06.10.2004
Don't rain on our parade
Less than 20 Respect members turned up to the all-Wales meeting, reports Cameron Richards
An all-Wales meeting of Respect took place in Cardiff on a miserable, rainy day on Sunday October 3. The purpose of the meeting was to discuss policy on the national and language questions in Wales, as well as to elect delegates to the forthcoming Respect conference in London.
With John Rees billed to speak (he failed to turn up) and a mountain of food supplied, one might have expected numbers in excess of the 50 or so who attended Respect meetings in the run-up to the June 10 elections. In the event less than 20 members bothered to come.
Whether this was because there is discontent with the Respect project in Wales or simply because Socialist Workers Party members have bought into their leaders line that meetings are now boring it is difficult to say - there were certainly no reports that a rival faction was holding a barbecue on this atrocious day in October.
Yet what was clear was that the SWP organisers of the event were clearly embarrassed at the low turnout. Indeed, not even one of the four Respect candidates who stood in Wales for the European elections could make it. Clearly, all is not well for Respect in this part of the world.
SWP members (who made up about half the meeting) did attempt to explain away the low attendance by either claiming that it was not built for properly or by referring dismissively to the ‘ghetto of Wales’. In the end all they could do was talk of the great events in east London or even in Hartlepool (?) and hope that Wales would soon follow.
In these circumstances the chair of the meeting, Martin Chapman of the SWP, was hardly likely to adopt anything less than his normal sectarian and less than comradely demeanour. When prior to the meeting CPGB members presented him with the motions we had brought on democracy, open borders and a worker’s wage, we were curtly told that these should be presented to our Respect branches and he would not even allow us to challenge his ruling.

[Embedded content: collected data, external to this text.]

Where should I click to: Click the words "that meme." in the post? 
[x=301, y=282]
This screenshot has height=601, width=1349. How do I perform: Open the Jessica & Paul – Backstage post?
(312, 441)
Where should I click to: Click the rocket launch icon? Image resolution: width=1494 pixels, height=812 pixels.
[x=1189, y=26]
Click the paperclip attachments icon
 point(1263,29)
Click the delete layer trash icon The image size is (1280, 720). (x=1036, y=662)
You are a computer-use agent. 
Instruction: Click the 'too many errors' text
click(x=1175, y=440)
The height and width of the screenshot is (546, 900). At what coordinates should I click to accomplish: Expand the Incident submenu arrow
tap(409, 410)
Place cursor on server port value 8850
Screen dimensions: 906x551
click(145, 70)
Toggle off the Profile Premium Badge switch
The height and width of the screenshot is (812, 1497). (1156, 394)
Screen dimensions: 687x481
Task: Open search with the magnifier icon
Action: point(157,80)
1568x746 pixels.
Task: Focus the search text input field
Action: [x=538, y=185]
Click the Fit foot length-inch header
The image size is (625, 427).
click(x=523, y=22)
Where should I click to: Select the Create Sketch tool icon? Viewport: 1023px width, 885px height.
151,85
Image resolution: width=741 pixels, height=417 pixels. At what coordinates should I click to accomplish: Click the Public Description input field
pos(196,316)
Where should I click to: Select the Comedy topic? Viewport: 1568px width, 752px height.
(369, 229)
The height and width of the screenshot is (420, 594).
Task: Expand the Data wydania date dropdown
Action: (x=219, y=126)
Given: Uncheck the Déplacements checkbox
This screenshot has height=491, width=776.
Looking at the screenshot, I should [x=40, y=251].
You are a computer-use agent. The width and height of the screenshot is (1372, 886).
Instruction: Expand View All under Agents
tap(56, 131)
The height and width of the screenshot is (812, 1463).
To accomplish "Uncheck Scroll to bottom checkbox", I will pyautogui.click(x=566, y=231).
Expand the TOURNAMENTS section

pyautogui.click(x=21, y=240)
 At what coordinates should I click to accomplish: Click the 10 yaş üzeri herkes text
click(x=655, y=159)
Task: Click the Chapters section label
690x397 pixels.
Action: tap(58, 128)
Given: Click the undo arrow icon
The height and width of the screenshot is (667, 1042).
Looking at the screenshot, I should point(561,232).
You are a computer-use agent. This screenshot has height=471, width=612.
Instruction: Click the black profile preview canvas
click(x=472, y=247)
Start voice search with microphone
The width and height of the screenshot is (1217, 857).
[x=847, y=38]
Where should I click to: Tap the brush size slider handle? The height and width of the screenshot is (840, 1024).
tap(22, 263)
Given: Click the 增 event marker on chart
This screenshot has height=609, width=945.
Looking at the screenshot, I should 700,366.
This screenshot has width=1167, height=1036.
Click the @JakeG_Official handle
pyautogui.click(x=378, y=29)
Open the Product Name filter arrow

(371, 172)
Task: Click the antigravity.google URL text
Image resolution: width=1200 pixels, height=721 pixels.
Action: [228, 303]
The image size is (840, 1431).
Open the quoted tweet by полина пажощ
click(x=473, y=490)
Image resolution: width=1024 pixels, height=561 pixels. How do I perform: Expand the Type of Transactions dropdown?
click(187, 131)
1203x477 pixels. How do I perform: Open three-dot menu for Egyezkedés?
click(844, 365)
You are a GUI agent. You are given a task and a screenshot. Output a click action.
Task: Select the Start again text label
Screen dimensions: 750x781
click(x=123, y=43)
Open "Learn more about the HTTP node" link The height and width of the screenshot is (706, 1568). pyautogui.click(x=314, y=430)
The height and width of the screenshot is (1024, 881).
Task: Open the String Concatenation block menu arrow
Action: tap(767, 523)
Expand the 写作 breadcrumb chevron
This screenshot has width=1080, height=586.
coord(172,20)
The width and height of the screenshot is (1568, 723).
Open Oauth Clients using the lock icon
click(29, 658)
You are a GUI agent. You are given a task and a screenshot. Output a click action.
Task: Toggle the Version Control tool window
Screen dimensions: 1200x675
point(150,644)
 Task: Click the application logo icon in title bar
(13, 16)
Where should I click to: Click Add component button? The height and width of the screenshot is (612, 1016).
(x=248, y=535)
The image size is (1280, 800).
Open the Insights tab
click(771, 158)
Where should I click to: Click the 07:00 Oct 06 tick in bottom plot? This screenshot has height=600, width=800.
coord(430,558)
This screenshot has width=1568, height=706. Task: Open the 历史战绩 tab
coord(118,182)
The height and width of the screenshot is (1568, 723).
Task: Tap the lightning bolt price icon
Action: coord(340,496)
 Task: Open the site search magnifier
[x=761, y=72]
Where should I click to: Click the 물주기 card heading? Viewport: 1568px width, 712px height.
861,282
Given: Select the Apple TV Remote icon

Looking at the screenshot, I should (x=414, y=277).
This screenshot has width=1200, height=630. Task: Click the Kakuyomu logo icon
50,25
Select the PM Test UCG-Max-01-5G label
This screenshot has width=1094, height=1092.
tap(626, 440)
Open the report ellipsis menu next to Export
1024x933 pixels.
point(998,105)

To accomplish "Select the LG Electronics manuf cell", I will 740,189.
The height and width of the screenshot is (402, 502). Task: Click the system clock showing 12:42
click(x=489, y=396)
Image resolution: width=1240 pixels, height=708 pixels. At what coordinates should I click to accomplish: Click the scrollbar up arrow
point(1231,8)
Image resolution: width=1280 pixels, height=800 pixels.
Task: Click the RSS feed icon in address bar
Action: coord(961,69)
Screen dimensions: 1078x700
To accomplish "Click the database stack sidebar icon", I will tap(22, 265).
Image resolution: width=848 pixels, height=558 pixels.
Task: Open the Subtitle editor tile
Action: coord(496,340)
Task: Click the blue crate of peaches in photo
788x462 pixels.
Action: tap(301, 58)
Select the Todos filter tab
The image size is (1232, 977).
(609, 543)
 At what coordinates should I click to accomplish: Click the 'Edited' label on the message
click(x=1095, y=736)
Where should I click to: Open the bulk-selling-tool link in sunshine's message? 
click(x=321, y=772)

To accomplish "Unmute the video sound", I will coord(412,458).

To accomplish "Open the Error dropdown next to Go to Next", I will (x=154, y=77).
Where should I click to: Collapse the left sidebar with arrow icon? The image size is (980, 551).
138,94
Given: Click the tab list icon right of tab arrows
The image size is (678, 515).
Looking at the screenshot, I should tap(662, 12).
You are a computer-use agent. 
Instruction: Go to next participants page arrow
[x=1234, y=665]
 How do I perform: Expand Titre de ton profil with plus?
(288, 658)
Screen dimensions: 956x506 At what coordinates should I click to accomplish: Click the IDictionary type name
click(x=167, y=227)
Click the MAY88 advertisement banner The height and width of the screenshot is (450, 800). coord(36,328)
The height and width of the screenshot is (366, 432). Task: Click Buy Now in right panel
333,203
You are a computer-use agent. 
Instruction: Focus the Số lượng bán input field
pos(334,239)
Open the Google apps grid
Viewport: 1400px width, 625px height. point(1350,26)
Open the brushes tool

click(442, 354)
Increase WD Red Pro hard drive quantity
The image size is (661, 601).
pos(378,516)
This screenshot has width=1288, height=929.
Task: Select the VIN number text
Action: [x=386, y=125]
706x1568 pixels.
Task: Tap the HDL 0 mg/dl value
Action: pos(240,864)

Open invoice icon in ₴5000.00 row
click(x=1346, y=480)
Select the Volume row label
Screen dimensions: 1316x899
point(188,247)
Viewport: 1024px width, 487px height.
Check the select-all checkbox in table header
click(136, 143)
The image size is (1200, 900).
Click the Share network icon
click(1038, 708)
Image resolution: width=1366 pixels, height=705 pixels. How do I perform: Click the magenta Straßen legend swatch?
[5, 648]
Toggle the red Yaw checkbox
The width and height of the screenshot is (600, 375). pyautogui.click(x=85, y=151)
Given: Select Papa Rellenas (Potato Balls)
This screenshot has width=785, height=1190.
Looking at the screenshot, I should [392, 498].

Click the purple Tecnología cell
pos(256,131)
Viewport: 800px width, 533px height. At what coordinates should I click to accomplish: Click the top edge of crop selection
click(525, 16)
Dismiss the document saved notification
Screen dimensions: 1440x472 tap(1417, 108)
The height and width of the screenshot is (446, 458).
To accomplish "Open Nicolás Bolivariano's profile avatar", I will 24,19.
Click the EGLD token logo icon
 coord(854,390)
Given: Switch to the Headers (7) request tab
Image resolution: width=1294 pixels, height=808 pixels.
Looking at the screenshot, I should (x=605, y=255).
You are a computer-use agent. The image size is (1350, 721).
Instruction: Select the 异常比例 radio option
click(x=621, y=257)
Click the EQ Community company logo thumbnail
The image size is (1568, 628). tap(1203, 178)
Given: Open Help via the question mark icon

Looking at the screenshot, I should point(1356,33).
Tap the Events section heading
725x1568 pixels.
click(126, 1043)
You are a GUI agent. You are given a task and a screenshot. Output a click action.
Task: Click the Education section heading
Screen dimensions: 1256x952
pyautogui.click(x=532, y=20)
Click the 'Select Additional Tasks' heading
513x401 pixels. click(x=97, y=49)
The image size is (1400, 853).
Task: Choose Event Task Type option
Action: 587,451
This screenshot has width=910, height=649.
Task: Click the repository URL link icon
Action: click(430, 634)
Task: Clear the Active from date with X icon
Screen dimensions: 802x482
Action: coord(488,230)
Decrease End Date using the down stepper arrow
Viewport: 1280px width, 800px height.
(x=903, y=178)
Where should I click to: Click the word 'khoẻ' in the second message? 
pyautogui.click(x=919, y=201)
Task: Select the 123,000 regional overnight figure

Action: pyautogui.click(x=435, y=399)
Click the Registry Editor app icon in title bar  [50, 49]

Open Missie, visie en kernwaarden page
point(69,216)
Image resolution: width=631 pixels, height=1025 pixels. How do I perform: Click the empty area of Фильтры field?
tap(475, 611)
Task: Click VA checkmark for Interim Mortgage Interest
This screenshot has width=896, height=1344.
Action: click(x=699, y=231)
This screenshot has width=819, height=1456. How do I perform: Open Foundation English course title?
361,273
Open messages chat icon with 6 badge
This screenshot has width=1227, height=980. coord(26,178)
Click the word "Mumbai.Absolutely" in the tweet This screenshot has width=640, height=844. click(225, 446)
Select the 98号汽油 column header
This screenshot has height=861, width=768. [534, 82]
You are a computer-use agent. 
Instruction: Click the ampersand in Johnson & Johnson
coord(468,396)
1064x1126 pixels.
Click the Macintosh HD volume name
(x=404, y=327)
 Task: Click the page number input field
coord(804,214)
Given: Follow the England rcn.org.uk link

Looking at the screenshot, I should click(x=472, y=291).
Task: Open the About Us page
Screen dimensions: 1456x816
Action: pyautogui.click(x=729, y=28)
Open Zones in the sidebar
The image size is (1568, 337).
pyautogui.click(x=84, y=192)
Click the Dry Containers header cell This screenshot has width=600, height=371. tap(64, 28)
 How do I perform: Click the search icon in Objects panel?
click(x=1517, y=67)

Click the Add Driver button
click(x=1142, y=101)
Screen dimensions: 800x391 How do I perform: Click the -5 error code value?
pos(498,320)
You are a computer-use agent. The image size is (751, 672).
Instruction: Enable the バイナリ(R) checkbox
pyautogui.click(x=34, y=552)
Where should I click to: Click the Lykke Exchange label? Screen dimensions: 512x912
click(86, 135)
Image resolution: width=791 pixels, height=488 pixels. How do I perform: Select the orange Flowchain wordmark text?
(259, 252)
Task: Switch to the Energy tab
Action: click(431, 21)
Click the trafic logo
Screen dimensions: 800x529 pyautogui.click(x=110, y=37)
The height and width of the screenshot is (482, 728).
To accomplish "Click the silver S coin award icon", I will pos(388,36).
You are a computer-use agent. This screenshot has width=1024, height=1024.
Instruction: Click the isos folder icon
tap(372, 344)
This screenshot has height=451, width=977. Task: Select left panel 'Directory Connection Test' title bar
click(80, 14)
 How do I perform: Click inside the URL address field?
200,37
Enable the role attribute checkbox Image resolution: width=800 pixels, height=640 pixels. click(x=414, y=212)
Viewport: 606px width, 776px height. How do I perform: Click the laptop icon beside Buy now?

Fair enough, one might think. Except that branches of Respect are virtually non-existent across Wales and there is not a cat in hell’s chance of any meeting before the deadline date for motions to the Respect conference. Only when a non-SWPer politely informed our Martin that it was standard labour movement practice to be allowed to challenge the standing orders did he relent.
Predictably, our challenge to the standing orders failed, but this did not prevent comrade Chapman from continually flouting democratic practice in order to achieve one thing - preventing CPGB members having minority rights of representation. In slate elections for a Welsh steering committee, he ruled that we could not put an alternative slate by simply adding the name of CPGB comrade Bob Davies to the existing one. This was apparently because we did not have the support of others on that slate - even though many were not even at the meeting. So, in true SWP fashion, only one slate was put to the meeting.
Things continued in this vein when it came to electing delegates for the national conference. This time voting was by first past the post for the 10 places. Not surprisingly, Martin announced that 11 nominations had been received, including that of the CPGB’s Ethan Grech. It does not take a genius to work out who did not get elected.
One could accept this as expressing the democratic wishes of the meeting perhaps. But when we meekly asked if Ethan could, therefore, be reserve delegate in case one of the 10 dropped out, the reaction was a little exaggerated. One SWP hack bleated out that the vote showed that Respect Wales does not want a CPGBer to attend conference, so there would be no reserve. At least, one could not fault his honesty.
On a slightly more positive note, there was a little more consensus on the motions on Wales. Though not much, it has to be said. Only SWP obstinacy prevented the compositing of SWP and CPGB motions on the Welsh language, despite the SWP mover expressing his wish for this to happen.
On the national question, the SWP correctly put forward a motion calling for the right of Wales to self-determination, but without explaining how this was to be exercised or without stating what they think the precise nature of the relationship between Wales and the rest of Britain ought to be. Comically, they counterposed to the CPGB’s anti-nationalist and anti-unionist call for a federal republic of Wales, England and Scotland, their own (though not stated in the motion) vision of a socialist republic.
But before one gets excited about a ‘socialist republic’ becoming part of Respect’s programme, we should recognise that this ‘ultra-leftism’ is only put on display because the SWP has nothing to say about the national question in the here and now - giving the demand for self-determination concrete form seems to be beyond it. This was immediately apparent when the comrades opposed the CPGB’s principled call for a Welsh parliament with full powers to determine its relationship of the rest of Britain.
Instead the SWP put forward a mealy-mouthed motion supporting Wales getting the same powers as New Labour’s Scottish parliament. Unwilling to come out fully against the cancer of Welsh nationalism, paradoxically the SWP ends up using its influence in Respect to spout unionism. It is unable to see that there is an alternative to both.
Schooled as I am in the debacle of the puny Welsh Socialist Alliance, I could not help feeling as the meeting proceeded that the WSA was a behemoth compared to Respect Wales. Whatever successes Respect has in certain parts of England, unless it can become an inclusive and democratic entity, then it will remain on the furthest fringes of politics.